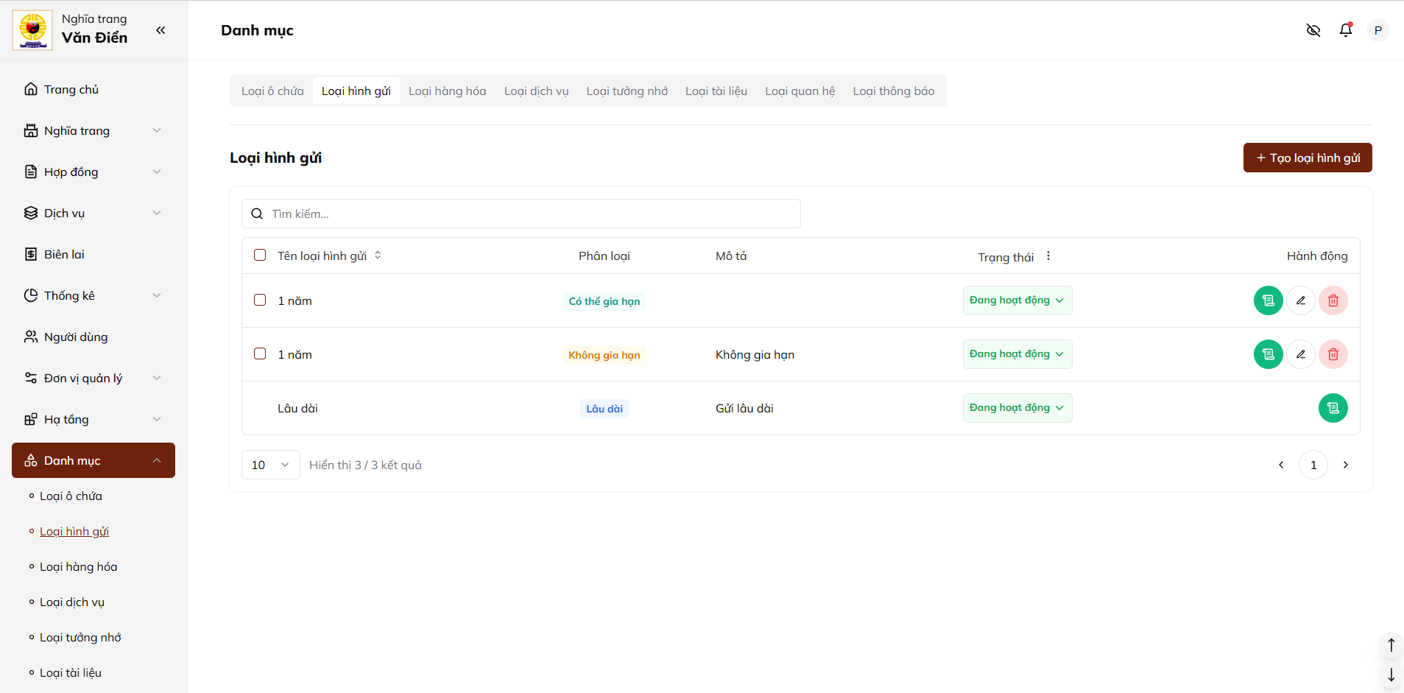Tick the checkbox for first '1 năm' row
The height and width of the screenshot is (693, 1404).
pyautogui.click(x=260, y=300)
┄┄┄┄┄┄
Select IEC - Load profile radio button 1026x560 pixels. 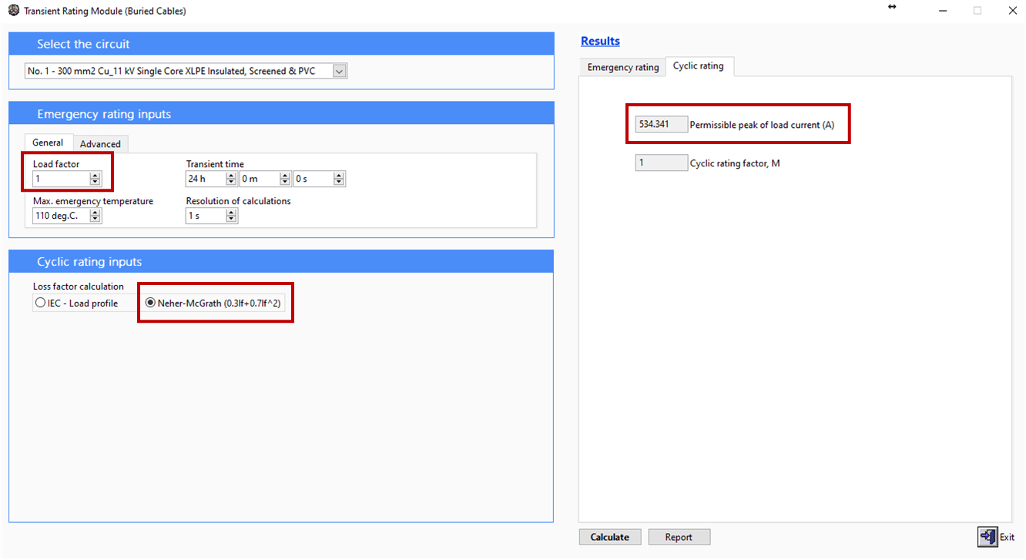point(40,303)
┄┄┄┄┄┄
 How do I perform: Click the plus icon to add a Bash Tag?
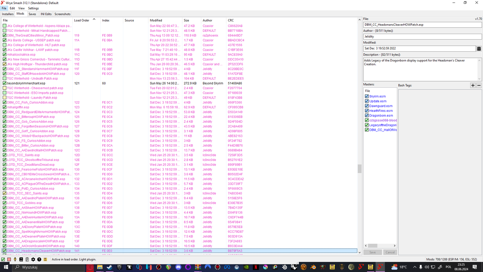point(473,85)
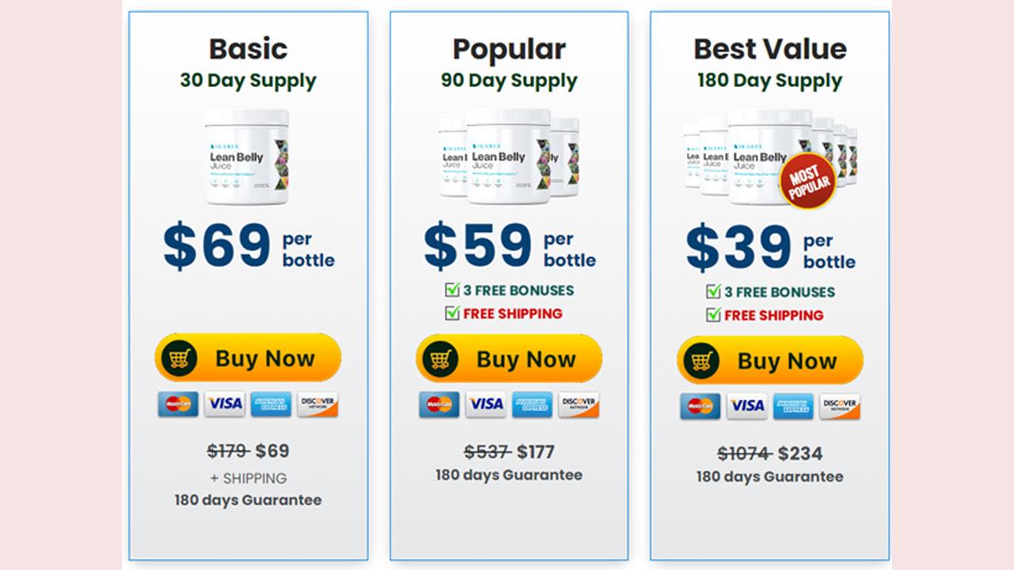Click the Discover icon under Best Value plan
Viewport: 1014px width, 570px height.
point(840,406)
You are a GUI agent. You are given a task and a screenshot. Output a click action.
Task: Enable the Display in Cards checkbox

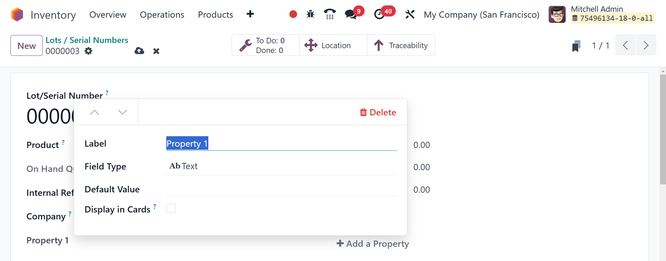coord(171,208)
┄┄┄┄┄┄
In the records above, find the line with "How do I perform: Click" and the line with "You are a GUI", then restate word for word only those two lines and all lines between, omitting pictures.

SOLUTION TO THIS TASK.
 How do I perform: Click the plus icon to add a Bash Tag?
point(473,85)
Click the Discover icon under Best Value plan
Viewport: 1014px width, 570px height.
point(840,406)
You are a GUI agent. You are given a task and a screenshot. Output a click action.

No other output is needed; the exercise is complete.